Traditionally, animated films were created by each motion or movement of every character being hand painted on a transparent material called a cel – short for celluloid acetate. These cels – whether it is one layer or many characters moving separately on many layers, are then laid over a painted background and photographed by an animation camera to create one single frame of the film. This process is repeated for the entire film to be completed. By painting on cels, the illusion is created of a different world inhabited by the painted characters moving within the background they are placed upon.
FRONT OF CEL:
Along The bottom Every Single Original Cel drawing and painted cel will hav it's own SEQUENCE NYMBE, SCENE NUMBER AND DRAWING NUMBER. These are shot in order by the animation camera to complete the scene. The More drawings - the more fluid the movement.

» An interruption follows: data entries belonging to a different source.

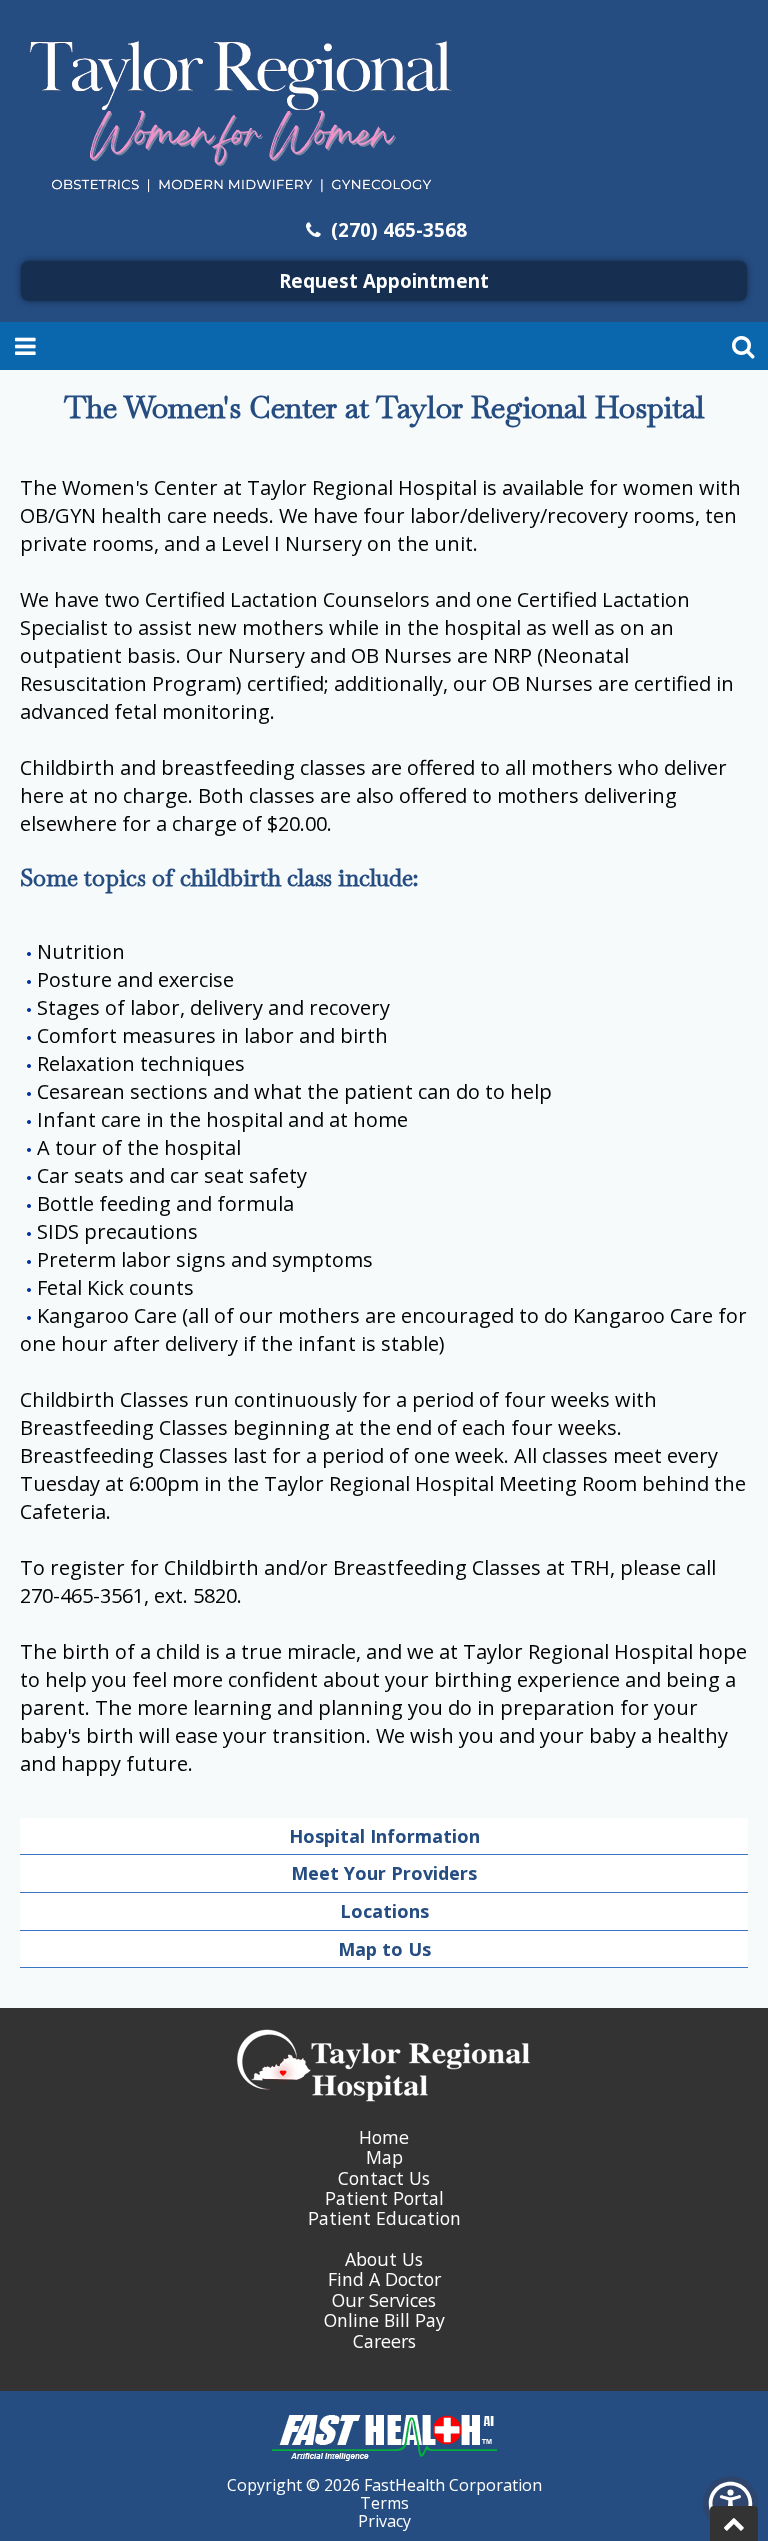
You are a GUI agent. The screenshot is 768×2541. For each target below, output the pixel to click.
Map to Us (384, 1949)
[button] (730, 2503)
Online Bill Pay (384, 2320)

The HOLES at the bottom are called ANIMATION PEG HOLES. The entire animation industry had the exact same peg hole placement so that the animation always lined up in the same places on the backgrounds.

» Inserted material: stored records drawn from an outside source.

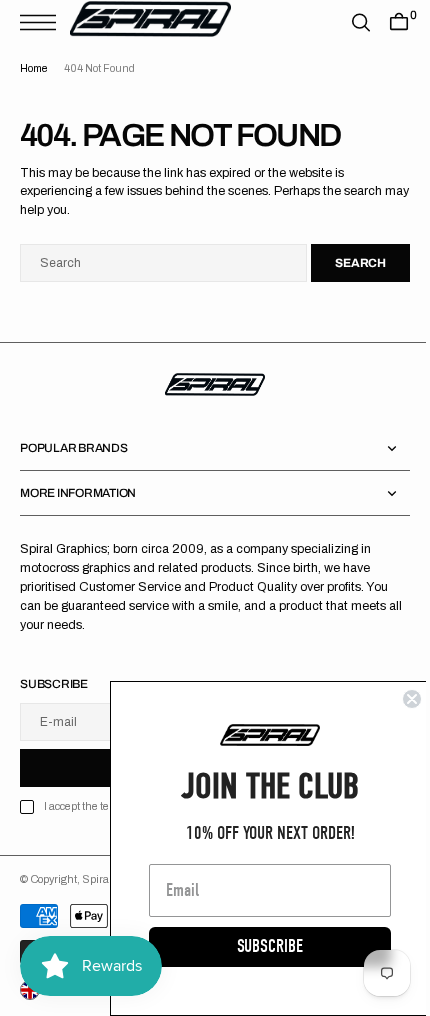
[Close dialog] (397, 699)
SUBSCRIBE (255, 946)
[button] (43, 22)
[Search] (346, 22)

Back of Cel - Painted in Layers:
Painted Background Cel is placed On:
Final Image Camera Captures:
Original Production Cels
Original production cels are the actual cels used to create the animated film (or TV show) that they were created for. Each one has been hand drawn and painted by an artist and has been then photographed over a background by the animation camera to eventually take part in the entire creation of the film.
This is very different from what are called Limited Edition cels or Serigraph cels. Limited Edition cels are re-creations of a favorite image or scene which is then hand painted. Serigraph cels are silk-screened re-creations. Here at Bakshi Productions we offer to you the real, original production cels used in each of the films.
These production cels are preciously collected and becoming more and more valuable as we progress into the future of animation through computers. There are animation cels from the early days that are valued in the hundreds of thousands of dollars. These cels are rare and there is only one like it in the world! No wonder they are an incredible investment and only increase in value.
Example of HOLLI from RB's COOL WORLD:
Here is the back side of the4 acetate that is painted on. The final layer is her skin. The cel begins being inked in black being traced from the original production drawing (done in pencil) once it has had final approval from the Director. Then the cell is Painted - beginning with the small layers (eyes, hair, fingers , clothing etc.). moving to the last bottom layer. When the cel dries and is flipped over - you see a n extraordinary accomplishment by a team of artists.
Original Production Drawings
Original production drawings are also one of a kind pieces of art from an animated film. Before the image is drawn and painted on cel, the entire film is drawn in pencil by animators. This is where the experimentation and fun truly happens by the artist who creates the image. These are also highly sought after because they are the original drawings and considered “the backbone” of any animated creation. They also can cost much less than an original production cel because they are not painted.
Some Pointers in what to look for in an original piece of animation art
First and foremost, the image has to appeal to you. It jumps out at you, you have to have it. Looking at it illicit some sort of emotional response or reminds you of something or recalls a memory. Other than that – Here are some pointers that many collectors (NOT ALL) use:
-Artwork that depicts a characteristic pose or expression, an emotion common with the film it is from.
-Characters or at least one character that is facing as close to forward as possible with their eyes open are best usually.
--The closer up the character is to you, the better. That is either a full body pose or a close up of the face.
-Some people like to collect the more obscure characters who show up rarely in the film.
-Others like the main characters.
- It is obviously up to your preference for which characters you like looking at really!
We hope this helps a bit. Any questions you might have please feel free to e-mail us at email@example.com.
**please note - the above content may - or may not be absolutely stolen from somewhere online. I found the document in my ancient computer from 2007. Of course I updated and added today ... but honestly - I don't remember if I wrote this or stone cold ripped it off from someone online in a google search as research or something. If it's yours - pet me know! If it's mine - well done Victoria!